Christie's is auctioning a handwritten copy of the 1864 speech Abraham Lincoln delivered at the White House after being re-elected in the midst of an unpopular Civil War that both he and his opponents believed might cost him his job.
The four-page manuscript, which remained in the family's hands until 1916, will be sold on the bicentennial of Lincoln's birth on Feb. 12, 2009, the auction house announced Thursday. It is expected to fetch more than $3 million.
Lincoln's son, Robert Todd Lincoln, presented the manuscript to New York Congressman John A. Dwight as a thank-you for his efforts in securing funding for the construction of the Lincoln Memorial in Washington, D.C.
In 1926, Dwight's widow gave the document to the Southworth Library Association in Dryden, N.Y. Proceeds from the sale will go toward a new wing for the library, located in New York's Finger Lakes region. According to the library's Web site, it was displayed only once, during the 1976 bicentennial celebration.

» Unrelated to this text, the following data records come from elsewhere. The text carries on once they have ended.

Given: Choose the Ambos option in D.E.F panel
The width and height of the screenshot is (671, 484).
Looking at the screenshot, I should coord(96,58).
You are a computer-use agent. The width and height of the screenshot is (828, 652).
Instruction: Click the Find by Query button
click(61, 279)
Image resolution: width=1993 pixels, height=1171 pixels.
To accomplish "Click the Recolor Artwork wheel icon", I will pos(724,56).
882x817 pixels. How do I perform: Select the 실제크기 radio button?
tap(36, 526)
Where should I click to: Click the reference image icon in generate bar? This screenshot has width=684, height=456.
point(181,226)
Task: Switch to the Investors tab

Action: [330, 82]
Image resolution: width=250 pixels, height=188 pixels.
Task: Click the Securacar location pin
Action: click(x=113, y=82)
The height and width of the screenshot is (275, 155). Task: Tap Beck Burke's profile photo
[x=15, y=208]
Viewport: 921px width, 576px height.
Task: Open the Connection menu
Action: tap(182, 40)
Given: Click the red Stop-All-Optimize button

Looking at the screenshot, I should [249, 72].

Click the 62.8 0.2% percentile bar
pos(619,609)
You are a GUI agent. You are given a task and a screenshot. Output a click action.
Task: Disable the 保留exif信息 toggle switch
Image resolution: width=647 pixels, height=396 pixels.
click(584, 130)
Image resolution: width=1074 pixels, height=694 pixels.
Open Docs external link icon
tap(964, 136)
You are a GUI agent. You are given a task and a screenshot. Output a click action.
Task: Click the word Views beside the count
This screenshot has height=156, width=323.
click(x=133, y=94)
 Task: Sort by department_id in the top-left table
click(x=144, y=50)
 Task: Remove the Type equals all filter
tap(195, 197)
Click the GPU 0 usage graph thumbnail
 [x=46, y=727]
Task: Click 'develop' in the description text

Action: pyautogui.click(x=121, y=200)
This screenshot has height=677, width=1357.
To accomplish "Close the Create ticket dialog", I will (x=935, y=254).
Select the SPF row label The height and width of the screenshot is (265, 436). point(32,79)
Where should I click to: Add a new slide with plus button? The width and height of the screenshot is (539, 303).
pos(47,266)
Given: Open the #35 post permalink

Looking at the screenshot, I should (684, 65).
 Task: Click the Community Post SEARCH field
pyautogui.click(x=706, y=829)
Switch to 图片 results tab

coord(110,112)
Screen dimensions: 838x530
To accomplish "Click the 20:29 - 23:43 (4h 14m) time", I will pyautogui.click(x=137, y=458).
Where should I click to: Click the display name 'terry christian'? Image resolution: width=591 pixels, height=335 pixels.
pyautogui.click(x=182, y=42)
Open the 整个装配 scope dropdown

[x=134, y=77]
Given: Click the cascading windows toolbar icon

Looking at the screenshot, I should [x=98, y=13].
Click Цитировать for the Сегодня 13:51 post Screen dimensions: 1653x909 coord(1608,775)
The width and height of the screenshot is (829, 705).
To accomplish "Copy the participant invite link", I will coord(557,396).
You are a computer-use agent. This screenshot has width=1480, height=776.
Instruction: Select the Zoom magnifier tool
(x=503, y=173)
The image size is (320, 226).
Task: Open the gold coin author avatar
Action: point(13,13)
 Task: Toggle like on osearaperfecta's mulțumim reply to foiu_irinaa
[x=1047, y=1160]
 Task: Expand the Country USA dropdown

Lincoln delivered the speech to a large crowd on Nov. 10, 1864, after winning a second term with 55 percent of the popular vote. He said the results "demonstrated that a people's government can sustain a national election in the midst of a great civil war."
Lincoln also expressed gratitude to "almighty God for having directed my countrymen to a right conclusion" and called on them to "reunite in a common effort to save our common country."
Lincoln's war policies were unpopular, and his prospects for a second term had looked bleak. He himself believed that Democrat George B. McClellan, a popular former Union general, would win.